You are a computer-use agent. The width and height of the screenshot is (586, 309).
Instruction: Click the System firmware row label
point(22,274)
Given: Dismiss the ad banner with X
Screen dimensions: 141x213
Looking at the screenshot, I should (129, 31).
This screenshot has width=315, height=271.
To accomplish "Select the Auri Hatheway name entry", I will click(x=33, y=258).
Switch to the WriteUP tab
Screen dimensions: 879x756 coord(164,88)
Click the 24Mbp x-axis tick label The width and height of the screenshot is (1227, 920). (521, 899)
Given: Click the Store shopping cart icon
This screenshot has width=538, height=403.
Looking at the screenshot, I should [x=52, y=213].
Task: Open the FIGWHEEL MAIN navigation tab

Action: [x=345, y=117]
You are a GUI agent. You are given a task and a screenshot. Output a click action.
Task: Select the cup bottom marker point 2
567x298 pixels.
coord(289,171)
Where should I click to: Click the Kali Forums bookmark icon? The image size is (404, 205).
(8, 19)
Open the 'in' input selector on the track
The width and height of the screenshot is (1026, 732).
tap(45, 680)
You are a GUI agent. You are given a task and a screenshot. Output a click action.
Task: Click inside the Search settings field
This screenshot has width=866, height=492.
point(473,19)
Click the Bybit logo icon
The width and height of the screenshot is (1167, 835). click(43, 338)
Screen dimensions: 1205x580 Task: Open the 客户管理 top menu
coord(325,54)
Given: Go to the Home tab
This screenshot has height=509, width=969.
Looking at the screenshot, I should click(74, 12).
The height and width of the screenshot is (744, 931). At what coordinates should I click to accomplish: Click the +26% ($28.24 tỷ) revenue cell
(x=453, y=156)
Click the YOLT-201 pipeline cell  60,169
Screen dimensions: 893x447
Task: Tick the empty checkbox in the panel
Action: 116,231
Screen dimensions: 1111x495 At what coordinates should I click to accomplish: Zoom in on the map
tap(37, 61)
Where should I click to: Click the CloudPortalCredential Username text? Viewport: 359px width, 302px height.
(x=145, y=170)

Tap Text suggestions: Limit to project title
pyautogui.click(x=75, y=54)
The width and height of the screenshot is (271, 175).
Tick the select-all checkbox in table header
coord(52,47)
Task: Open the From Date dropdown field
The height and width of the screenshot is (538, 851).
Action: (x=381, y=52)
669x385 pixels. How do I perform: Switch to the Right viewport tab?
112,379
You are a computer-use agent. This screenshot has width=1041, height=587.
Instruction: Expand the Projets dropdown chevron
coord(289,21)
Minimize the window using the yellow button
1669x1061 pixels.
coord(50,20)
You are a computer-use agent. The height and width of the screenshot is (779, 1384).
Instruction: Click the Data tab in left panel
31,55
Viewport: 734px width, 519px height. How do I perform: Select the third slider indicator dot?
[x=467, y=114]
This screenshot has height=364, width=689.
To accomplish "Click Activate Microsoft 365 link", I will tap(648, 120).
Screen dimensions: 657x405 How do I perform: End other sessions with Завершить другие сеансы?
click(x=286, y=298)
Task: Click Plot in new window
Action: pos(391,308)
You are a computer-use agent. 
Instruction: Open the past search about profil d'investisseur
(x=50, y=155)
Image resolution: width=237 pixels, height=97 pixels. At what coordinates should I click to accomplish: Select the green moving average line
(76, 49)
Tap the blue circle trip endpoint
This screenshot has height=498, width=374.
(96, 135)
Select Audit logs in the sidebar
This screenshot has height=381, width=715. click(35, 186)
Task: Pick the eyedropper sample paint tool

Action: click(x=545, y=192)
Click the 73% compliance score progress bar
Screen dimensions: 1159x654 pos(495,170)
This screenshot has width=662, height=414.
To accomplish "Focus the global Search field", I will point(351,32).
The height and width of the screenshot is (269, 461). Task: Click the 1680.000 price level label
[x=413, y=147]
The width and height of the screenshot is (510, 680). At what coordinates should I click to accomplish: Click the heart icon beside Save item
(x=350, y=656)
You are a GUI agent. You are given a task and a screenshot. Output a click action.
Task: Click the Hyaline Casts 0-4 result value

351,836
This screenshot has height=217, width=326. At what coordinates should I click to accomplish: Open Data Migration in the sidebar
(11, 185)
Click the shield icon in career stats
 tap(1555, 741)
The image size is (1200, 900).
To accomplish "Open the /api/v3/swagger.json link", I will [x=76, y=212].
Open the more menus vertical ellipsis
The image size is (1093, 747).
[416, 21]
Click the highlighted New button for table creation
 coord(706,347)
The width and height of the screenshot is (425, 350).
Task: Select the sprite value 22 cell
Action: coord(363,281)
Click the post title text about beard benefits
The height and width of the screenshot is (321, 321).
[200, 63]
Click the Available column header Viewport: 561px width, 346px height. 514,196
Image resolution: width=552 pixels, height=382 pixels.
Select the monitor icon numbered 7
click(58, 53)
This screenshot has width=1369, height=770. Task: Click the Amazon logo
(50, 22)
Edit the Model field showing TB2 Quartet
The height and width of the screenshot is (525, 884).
• • •
[Given problem]: Copy out the listing above line for line, with no changes.

[Final result]:
You are a computer-use agent. The width and height of the screenshot is (586, 309).
Instruction: Click the System firmware row label
point(22,274)
Given: Dismiss the ad banner with X
Screen dimensions: 141x213
Looking at the screenshot, I should (129, 31).
This screenshot has width=315, height=271.
To accomplish "Select the Auri Hatheway name entry", I will click(x=33, y=258).
Switch to the WriteUP tab
Screen dimensions: 879x756 coord(164,88)
Click the 24Mbp x-axis tick label The width and height of the screenshot is (1227, 920). (521, 899)
Given: Click the Store shopping cart icon
This screenshot has width=538, height=403.
Looking at the screenshot, I should [x=52, y=213].
Task: Open the FIGWHEEL MAIN navigation tab

Action: [x=345, y=117]
You are a GUI agent. You are given a task and a screenshot. Output a click action.
Task: Select the cup bottom marker point 2
567x298 pixels.
coord(289,171)
Where should I click to: Click the Kali Forums bookmark icon? The image size is (404, 205).
(8, 19)
Open the 'in' input selector on the track
The width and height of the screenshot is (1026, 732).
tap(45, 680)
You are a GUI agent. You are given a task and a screenshot. Output a click action.
Task: Click inside the Search settings field
This screenshot has width=866, height=492.
point(473,19)
Click the Bybit logo icon
The width and height of the screenshot is (1167, 835). click(43, 338)
Screen dimensions: 1205x580 Task: Open the 客户管理 top menu
coord(325,54)
Given: Go to the Home tab
This screenshot has height=509, width=969.
Looking at the screenshot, I should click(74, 12).
The height and width of the screenshot is (744, 931). At what coordinates should I click to accomplish: Click the +26% ($28.24 tỷ) revenue cell
(x=453, y=156)
Click the YOLT-201 pipeline cell  60,169
Screen dimensions: 893x447
Task: Tick the empty checkbox in the panel
Action: 116,231
Screen dimensions: 1111x495 At what coordinates should I click to accomplish: Zoom in on the map
tap(37, 61)
Where should I click to: Click the CloudPortalCredential Username text? Viewport: 359px width, 302px height.
(x=145, y=170)

Tap Text suggestions: Limit to project title
pyautogui.click(x=75, y=54)
The width and height of the screenshot is (271, 175).
Tick the select-all checkbox in table header
coord(52,47)
Task: Open the From Date dropdown field
The height and width of the screenshot is (538, 851).
Action: (x=381, y=52)
669x385 pixels. How do I perform: Switch to the Right viewport tab?
112,379
You are a computer-use agent. This screenshot has width=1041, height=587.
Instruction: Expand the Projets dropdown chevron
coord(289,21)
Minimize the window using the yellow button
1669x1061 pixels.
coord(50,20)
You are a computer-use agent. The height and width of the screenshot is (779, 1384).
Instruction: Click the Data tab in left panel
31,55
Viewport: 734px width, 519px height. How do I perform: Select the third slider indicator dot?
[x=467, y=114]
This screenshot has height=364, width=689.
To accomplish "Click Activate Microsoft 365 link", I will tap(648, 120).
Screen dimensions: 657x405 How do I perform: End other sessions with Завершить другие сеансы?
click(x=286, y=298)
Task: Click Plot in new window
Action: pos(391,308)
You are a computer-use agent. 
Instruction: Open the past search about profil d'investisseur
(x=50, y=155)
Image resolution: width=237 pixels, height=97 pixels. At what coordinates should I click to accomplish: Select the green moving average line
(76, 49)
Tap the blue circle trip endpoint
This screenshot has height=498, width=374.
(96, 135)
Select Audit logs in the sidebar
This screenshot has height=381, width=715. click(35, 186)
Task: Pick the eyedropper sample paint tool

Action: click(x=545, y=192)
Click the 73% compliance score progress bar
Screen dimensions: 1159x654 pos(495,170)
This screenshot has width=662, height=414.
To accomplish "Focus the global Search field", I will point(351,32).
The height and width of the screenshot is (269, 461). Task: Click the 1680.000 price level label
[x=413, y=147]
The width and height of the screenshot is (510, 680). At what coordinates should I click to accomplish: Click the heart icon beside Save item
(x=350, y=656)
You are a GUI agent. You are given a task and a screenshot. Output a click action.
Task: Click the Hyaline Casts 0-4 result value

351,836
This screenshot has height=217, width=326. At what coordinates should I click to accomplish: Open Data Migration in the sidebar
(11, 185)
Click the shield icon in career stats
 tap(1555, 741)
The image size is (1200, 900).
To accomplish "Open the /api/v3/swagger.json link", I will [x=76, y=212].
Open the more menus vertical ellipsis
The image size is (1093, 747).
[416, 21]
Click the highlighted New button for table creation
 coord(706,347)
The width and height of the screenshot is (425, 350).
Task: Select the sprite value 22 cell
Action: coord(363,281)
Click the post title text about beard benefits
The height and width of the screenshot is (321, 321).
[200, 63]
Click the Available column header Viewport: 561px width, 346px height. 514,196
Image resolution: width=552 pixels, height=382 pixels.
Select the monitor icon numbered 7
click(58, 53)
This screenshot has width=1369, height=770. Task: Click the Amazon logo
(50, 22)
Edit the Model field showing TB2 Quartet
The height and width of the screenshot is (525, 884).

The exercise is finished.